◆ **YOUR OBJECTIVE**:
Using the listing below, return every line that includes "Image".

◆ **RECORDED INFORMATION**:
------

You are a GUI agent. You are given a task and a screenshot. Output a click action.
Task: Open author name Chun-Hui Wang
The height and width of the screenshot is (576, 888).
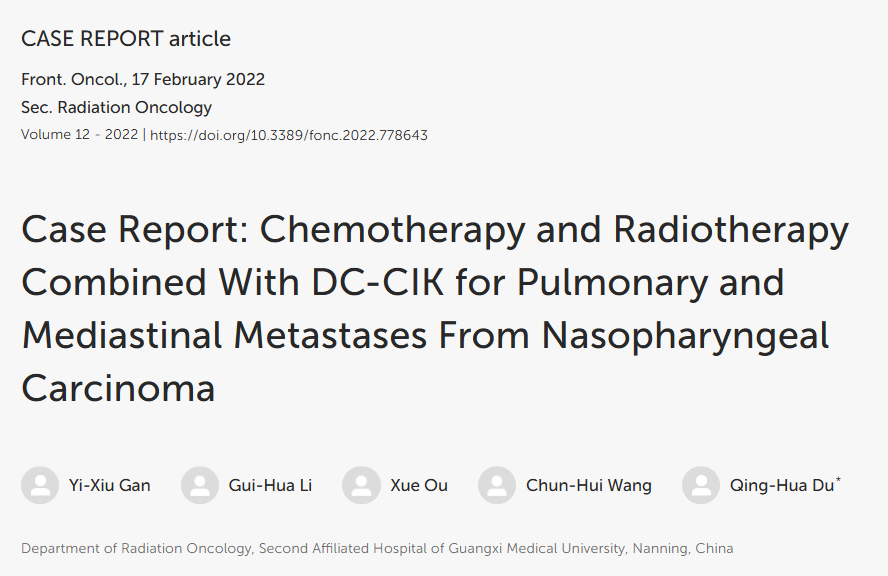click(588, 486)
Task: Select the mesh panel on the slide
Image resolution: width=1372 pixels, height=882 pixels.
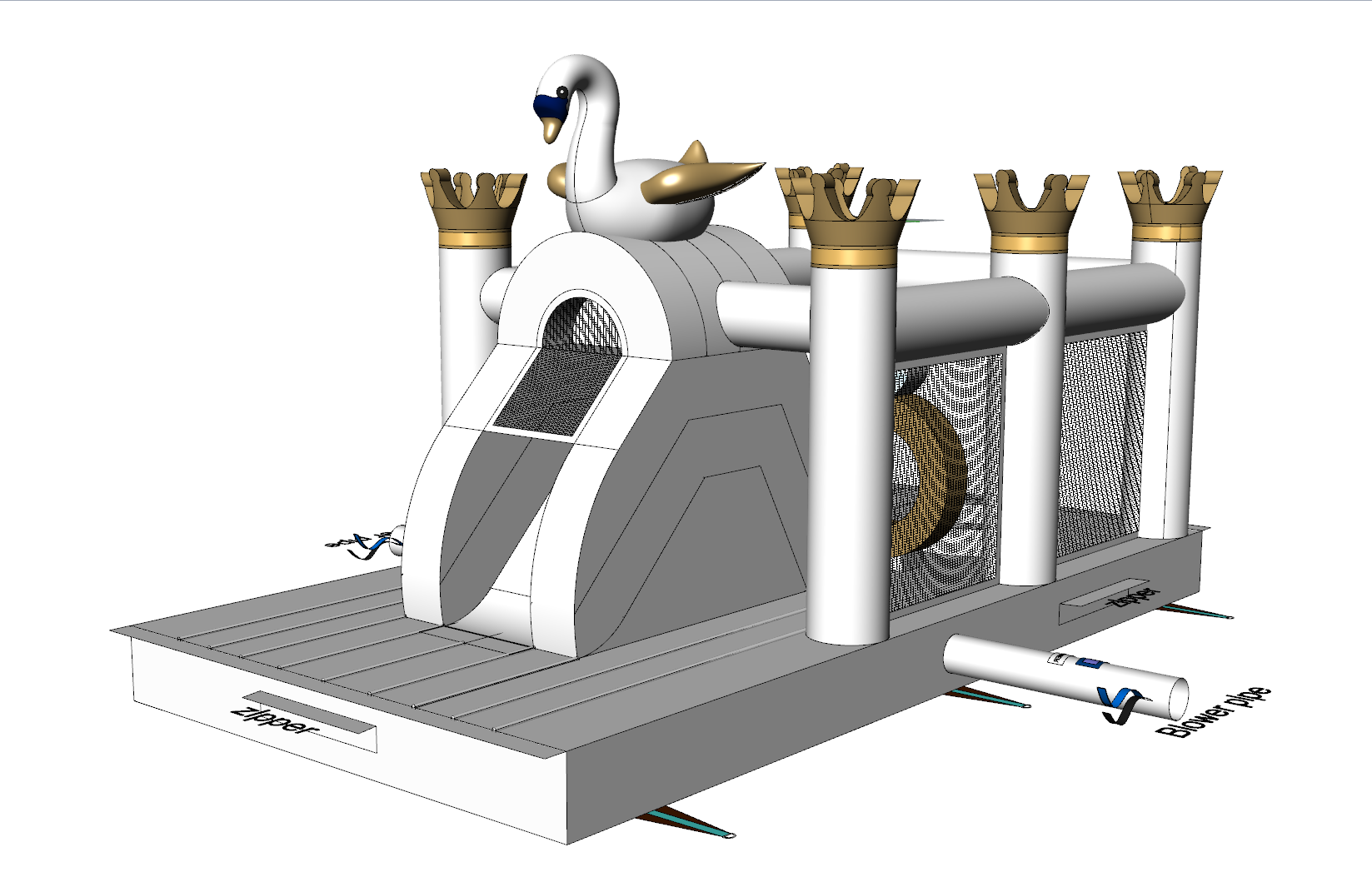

------

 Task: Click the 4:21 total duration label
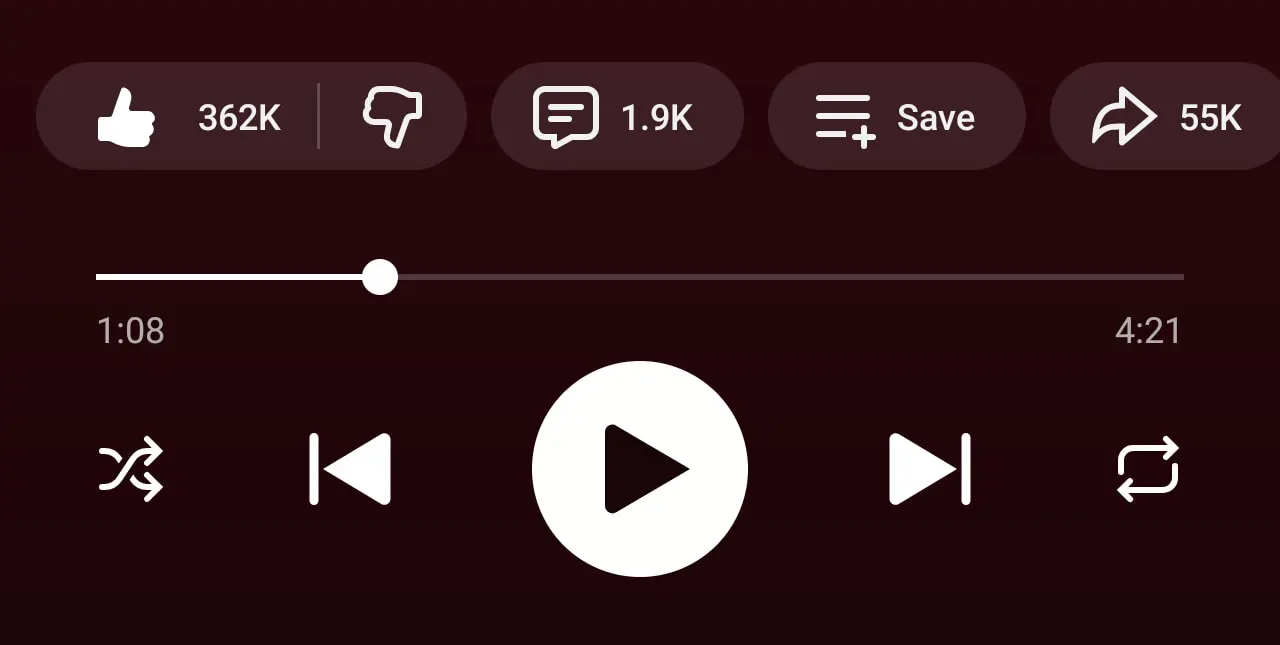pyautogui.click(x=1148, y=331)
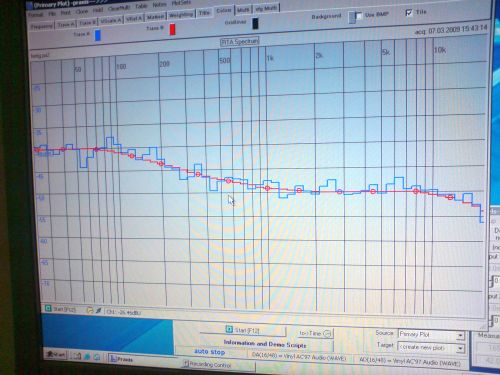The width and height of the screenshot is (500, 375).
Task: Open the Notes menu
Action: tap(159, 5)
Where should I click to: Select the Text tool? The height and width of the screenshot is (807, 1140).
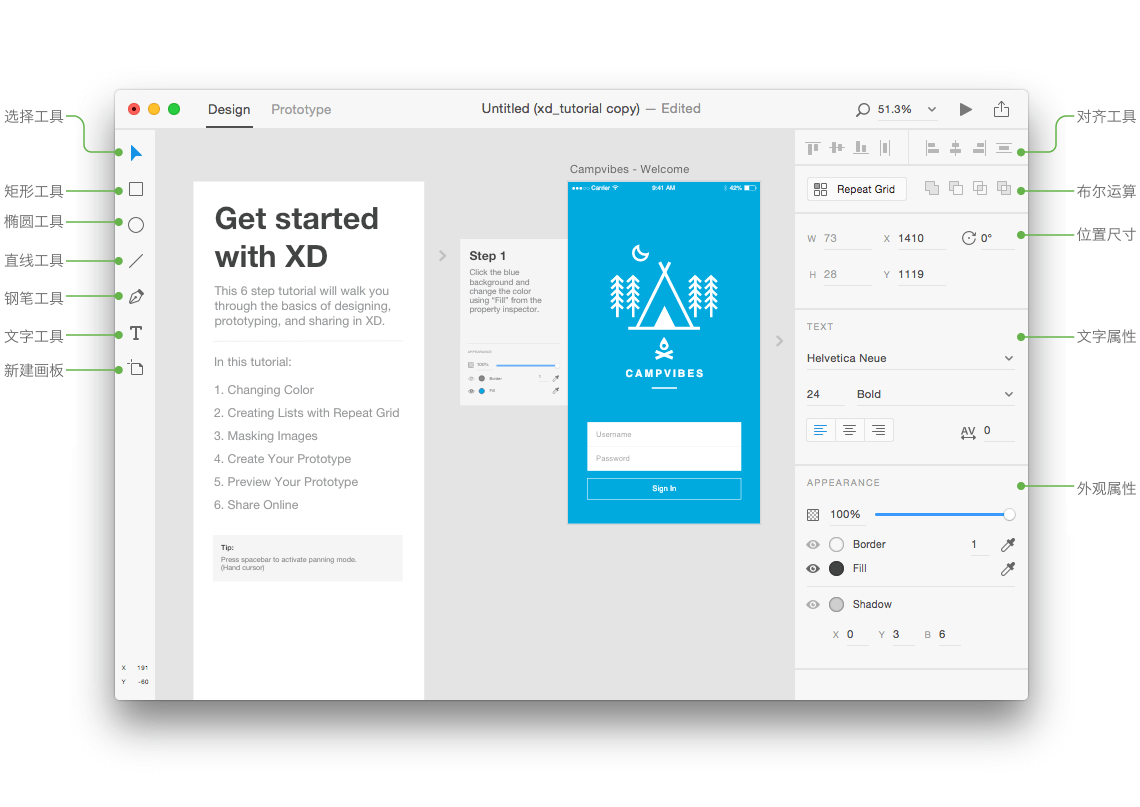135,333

------

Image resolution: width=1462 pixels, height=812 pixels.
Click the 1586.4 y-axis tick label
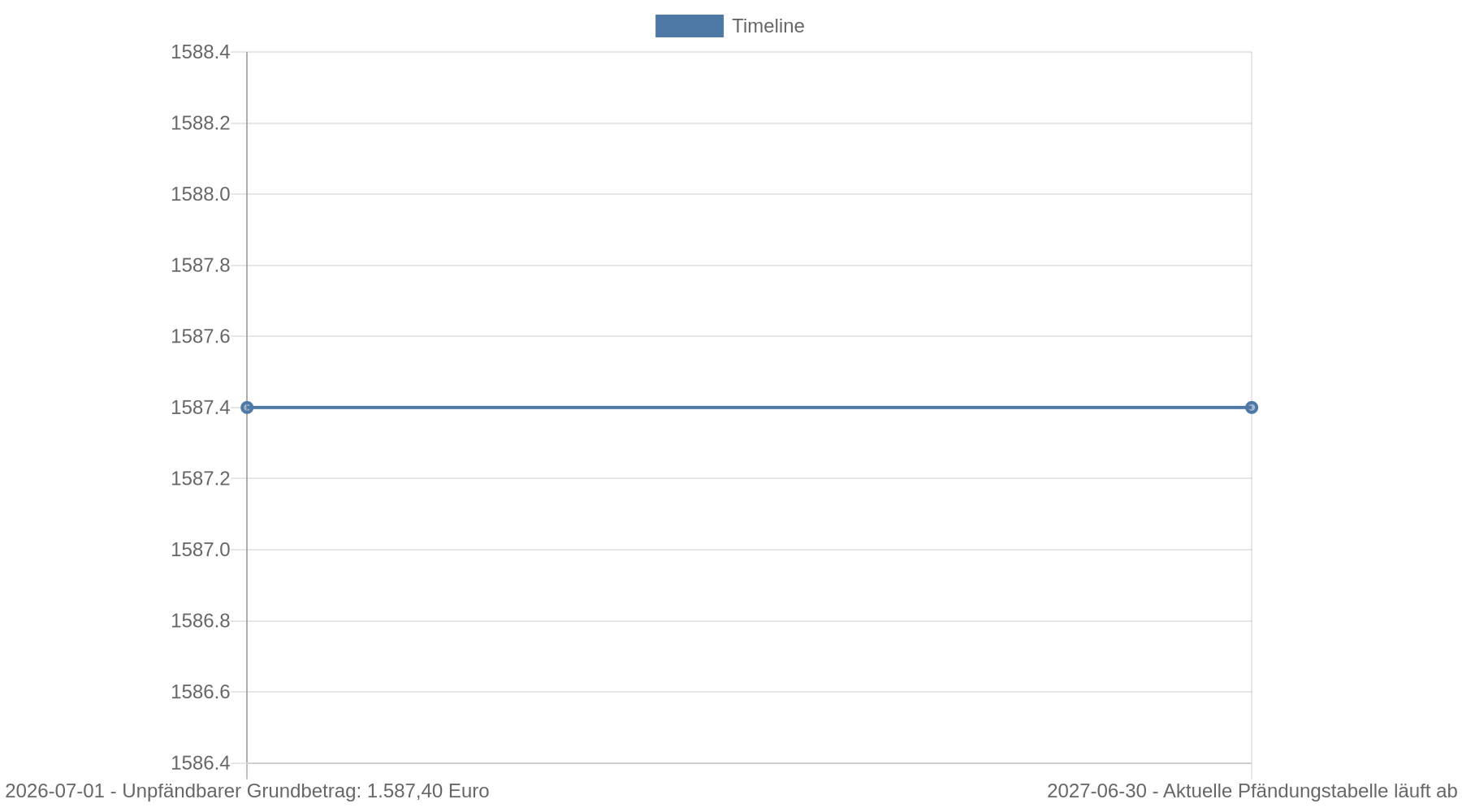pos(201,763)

------

◆ **REPLY**:
Image resolution: width=1372 pixels, height=882 pixels.
Image resolution: width=1462 pixels, height=812 pixels.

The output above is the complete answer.